Since your power supply spec is 12V, you'll need a larger Henry value than 420 uH, and a proportionally smaller Farad value. For a simplified schematic, here an op amp sends more than 1 Ampere through the series LC. A mere .07 ohm resistor can detect zero crossings, generating 0.1V swing. This is sufficient to cause a change of state from the op amp's output.

View attachment 144244

However the above is only theory and I suspect that it breaks down somewhere. My simulation develops half a million volts across the coil and the same across the capacitor!
I doubt that happens in real life. Only experimentation can confirm what is or is not possible.

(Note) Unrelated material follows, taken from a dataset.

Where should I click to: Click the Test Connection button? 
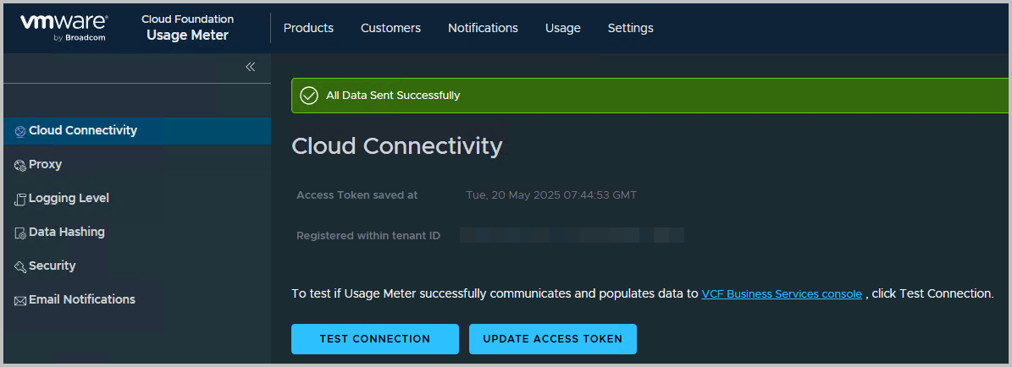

Thanks for the info. Brad. Half a million volts! I guess that is theoretical of course. At the moment I am using a single transistor in cutoff / saturation to switch my square wave and supply ~ 1A through my coil. I've had to put a 10 Ohm resistor high wattage in series with the coil to limit the current to 1A with a 12V supply. Check my schoolboy knowledge - Could I have biased the transistor to limit the load current without the need for a resistor? Then the transistor would be dissipating around 12W whereas the resistor is doing that now and the transistor is switching and not working so hard.

This has highlighted a new query : I have a very low voltage across my coil as nearly all the volts are dropped across my resistor. Does this matter for the production of magnetic flux around the coil? I presume the current flowing through the coil is the key thing? If I had a high impedance source and used a higher voltage and lower current would that make any difference to the flux?
 

A unit which expresses flux intensity is Webers. Calculated as Henries * Amperes.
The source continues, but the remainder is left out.